つまり、早くして亡くなった人に対して使ったとしても、本来の意味であれば、失礼には当たりません。慣習上、「長生き」のニュアンスが含まれるので、長寿でなかった人には使わないというだけです。
一時期、「ご冥福」も同じように言葉狩りに遭い、滅亡の危機を迎えました。「冥福」はキリスト教や浄土真宗の人に対して失礼だというロジックでした。しかし、どちらも信仰している人に聞き取りをしてみると、「そんなことは気にしない。弔問に来てくれたり、声を掛けてくれたりする方がありがたかった」というのがほとんどの意見だったのです。

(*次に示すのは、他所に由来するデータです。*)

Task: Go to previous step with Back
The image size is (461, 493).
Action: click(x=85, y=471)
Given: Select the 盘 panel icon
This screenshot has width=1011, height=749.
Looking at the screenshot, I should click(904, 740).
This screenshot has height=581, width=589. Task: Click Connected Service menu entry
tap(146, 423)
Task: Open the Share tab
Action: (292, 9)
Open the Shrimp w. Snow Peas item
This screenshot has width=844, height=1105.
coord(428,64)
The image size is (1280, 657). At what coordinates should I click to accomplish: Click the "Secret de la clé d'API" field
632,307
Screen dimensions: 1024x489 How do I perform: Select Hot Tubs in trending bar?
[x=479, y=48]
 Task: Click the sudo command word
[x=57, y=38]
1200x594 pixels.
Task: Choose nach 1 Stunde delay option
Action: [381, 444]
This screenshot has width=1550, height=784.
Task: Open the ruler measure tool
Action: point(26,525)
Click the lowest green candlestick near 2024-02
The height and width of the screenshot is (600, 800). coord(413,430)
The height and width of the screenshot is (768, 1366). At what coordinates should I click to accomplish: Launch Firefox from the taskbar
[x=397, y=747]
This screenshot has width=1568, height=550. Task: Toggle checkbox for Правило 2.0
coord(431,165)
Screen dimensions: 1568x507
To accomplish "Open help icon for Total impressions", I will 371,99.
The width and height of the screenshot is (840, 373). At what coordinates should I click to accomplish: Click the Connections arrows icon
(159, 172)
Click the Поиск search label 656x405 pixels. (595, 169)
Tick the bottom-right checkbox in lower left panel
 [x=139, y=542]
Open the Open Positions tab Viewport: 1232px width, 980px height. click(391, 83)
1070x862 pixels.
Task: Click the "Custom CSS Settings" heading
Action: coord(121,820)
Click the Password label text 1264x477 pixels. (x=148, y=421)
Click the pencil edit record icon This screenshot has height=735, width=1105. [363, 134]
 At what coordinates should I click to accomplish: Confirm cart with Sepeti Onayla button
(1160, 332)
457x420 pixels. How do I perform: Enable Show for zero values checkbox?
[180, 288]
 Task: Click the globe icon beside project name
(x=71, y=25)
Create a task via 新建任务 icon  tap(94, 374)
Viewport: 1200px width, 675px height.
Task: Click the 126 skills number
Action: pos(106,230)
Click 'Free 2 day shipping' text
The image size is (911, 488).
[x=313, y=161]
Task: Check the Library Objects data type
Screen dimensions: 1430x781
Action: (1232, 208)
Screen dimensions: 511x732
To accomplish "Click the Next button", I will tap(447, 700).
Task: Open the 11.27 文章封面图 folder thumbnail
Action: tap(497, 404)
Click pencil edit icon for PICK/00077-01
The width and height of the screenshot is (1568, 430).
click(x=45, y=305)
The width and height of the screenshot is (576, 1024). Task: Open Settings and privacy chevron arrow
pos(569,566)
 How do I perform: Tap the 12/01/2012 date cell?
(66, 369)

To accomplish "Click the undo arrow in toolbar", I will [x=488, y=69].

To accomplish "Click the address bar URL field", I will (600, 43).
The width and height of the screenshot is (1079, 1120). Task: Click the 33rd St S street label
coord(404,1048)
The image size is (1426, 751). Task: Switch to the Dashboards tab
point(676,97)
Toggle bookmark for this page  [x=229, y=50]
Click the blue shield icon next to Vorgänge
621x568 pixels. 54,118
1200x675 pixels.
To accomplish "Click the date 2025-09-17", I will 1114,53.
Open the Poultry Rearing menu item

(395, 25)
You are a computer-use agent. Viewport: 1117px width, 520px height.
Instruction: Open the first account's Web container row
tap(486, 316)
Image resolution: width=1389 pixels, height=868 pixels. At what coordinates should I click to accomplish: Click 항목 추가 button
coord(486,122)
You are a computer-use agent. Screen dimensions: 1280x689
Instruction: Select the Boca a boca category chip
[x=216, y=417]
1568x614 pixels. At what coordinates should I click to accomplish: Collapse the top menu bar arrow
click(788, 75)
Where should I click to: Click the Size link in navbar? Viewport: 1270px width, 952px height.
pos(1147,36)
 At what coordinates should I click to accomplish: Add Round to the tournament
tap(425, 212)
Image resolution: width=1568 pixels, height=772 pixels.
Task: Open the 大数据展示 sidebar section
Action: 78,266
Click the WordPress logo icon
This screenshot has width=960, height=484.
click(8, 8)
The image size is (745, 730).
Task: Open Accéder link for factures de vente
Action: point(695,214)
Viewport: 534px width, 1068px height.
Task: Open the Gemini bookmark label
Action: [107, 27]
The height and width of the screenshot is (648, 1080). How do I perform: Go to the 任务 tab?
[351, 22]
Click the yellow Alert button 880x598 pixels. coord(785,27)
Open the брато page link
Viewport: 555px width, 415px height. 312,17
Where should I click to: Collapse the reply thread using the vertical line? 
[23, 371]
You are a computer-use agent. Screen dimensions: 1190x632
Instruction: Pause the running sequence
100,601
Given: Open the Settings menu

社会常識に沿ったお悔やみの言葉を述べている人に対して、「それは○○だから使わない方がいいと思う」などというのは、ほとんどの場合、「私は知っている。あなたは知らない」というマウンティングのようなものです。
純朴な心からのお悔やみの言葉はそれだけで、故人の旅立ちに添えられる花のようなものです。弔いの花の形に文句をつける前に、手向けられた花が咲いていること、弔いができたことに感謝の気持ちを持つことが一番大切ではないだろうか。筆者はそのように感じます。